Task description → Extend the oxycodone drug profile from its last sentence.

Generic Name: oxycodone (multiple generics available)
Common U.S. Brand Names: OxyContin® (Perdue Pharma)
Popularity: 25th most commonly prescribed drug between 2014-2015 (U.S.)
Class: analgesic, opioid

Treatment Uses — Treatment of moderate to severe pain. Common uses include cancer pain, back pain, arthritis, neuropathic pain and other chronic pain conditions. Oxycodone has also been used to treat restless leg syndrome.

Oxycodone comes in controlled-release and immediate-release forms. Controlled-release tablets are intended for round the clock pain management when pain is expected to continue for an extended period of time.

Immediate-release capsules, tablets, solutions and concentrate are intended for use on an as needed basis such as the first 12 to 24 hours post-operatively or for preemptive analgesia. It would be highly inappropriate and dangerous to prescribe controlled-release oxycodone when pain is not chronic.

Caution is also warranted with dosing oxycodone in opioid-naïve patients (i.e., patients without long term exposure to opioid medications). Many adverse events, particularly respiratory depression and respiratory arrest occur in opioid-naive patients compared to opioid-tolerant individuals.

Source data →
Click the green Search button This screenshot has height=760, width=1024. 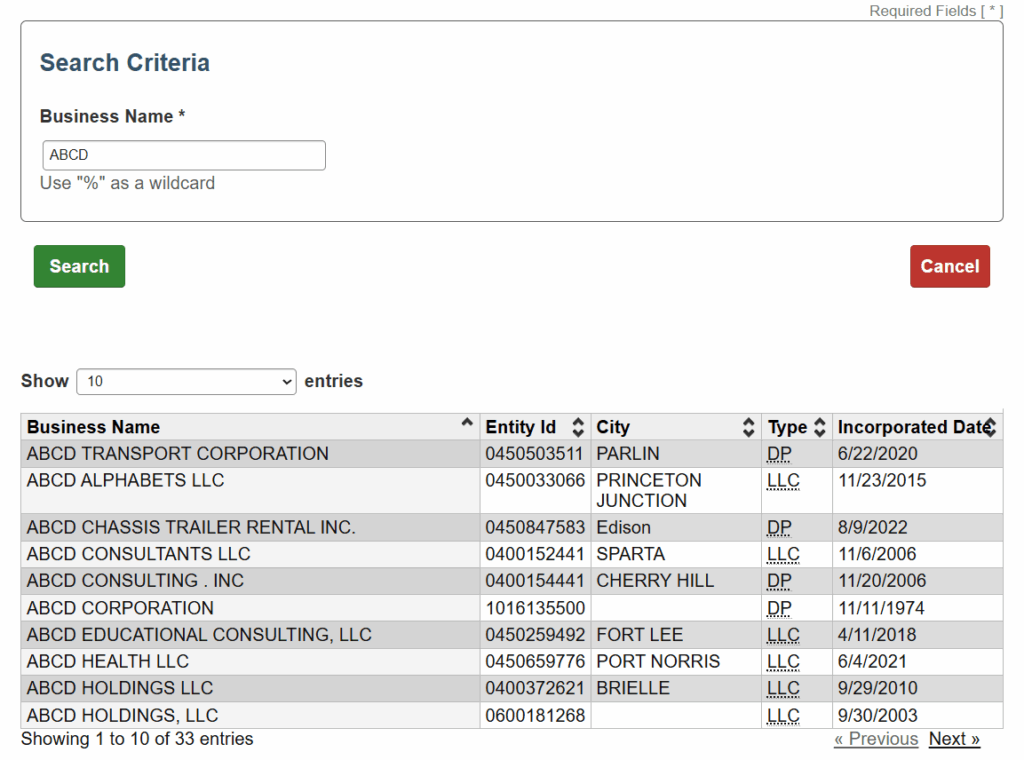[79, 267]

---

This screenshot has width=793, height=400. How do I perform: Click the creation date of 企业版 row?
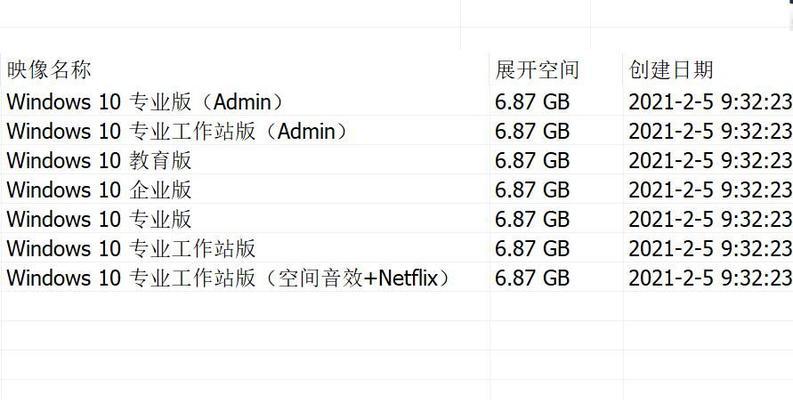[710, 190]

Final answer →
The working definition of an opioid-tolerant patient is someone taking at least 60 milligrams of oral morphine daily, 25 micrograms per hour of transdermal fentanyl, 30 milligrams of oral oxycodone daily, 8 milligrams of oral hydromorphone daily, 25 milligrams of oral oxymorphone daily, or an equivalent (also called equianalgesic) dose of another opioid for one week or longer.

Another pearl sometimes forgotten by patients and clinicians is the added benefit of non-narcotic analgesics such as NSAIDs (non-steroidal anti-inflammatory drugs including aspirin, acetaminophen, and ibuprofen). While narcotics offer greater analgesia than non-narcotic agents, combinations of the two nearly always provide better pain control than either agent alone.

When treating pain with opioid agents, remember to continue non-narcotic analgesics for improved pain control. For chronic pain, round-the-clock dosing with analgesics to prevent pain recurrence is more effective than trying to treat pain after it occurs.

Of particular note in the United States, the Food and Drug Administration is extremely concerned about inappropriate use of opioids; a problem that is now a major public health issue. Oxycodone has long been at the center of this public health problem. Deaths, hospital admissions and emergency department visits related to narcotics continue to climb.

Troubles are not limited to the community. Inside the doors of hospitals, patient advocacy groups and oversight bodies (such as The Joint Commission) have propagated a culture of zero pain, often leading to narcotic over prescribing and over treatment.

As an editorial note, it is interesting that narcotic overuse and abuse is a greater problem in the U.S. than elsewhere. Perhaps our “feel good” culture has given rise to a society intolerant of pain at any level, expecting pharmacologic relief for all that ails us.

Going forward, the FDA intends to strike a balance between treating patients with pain and the risks of abuse, misuse, and addiction from this most dangerous drug class.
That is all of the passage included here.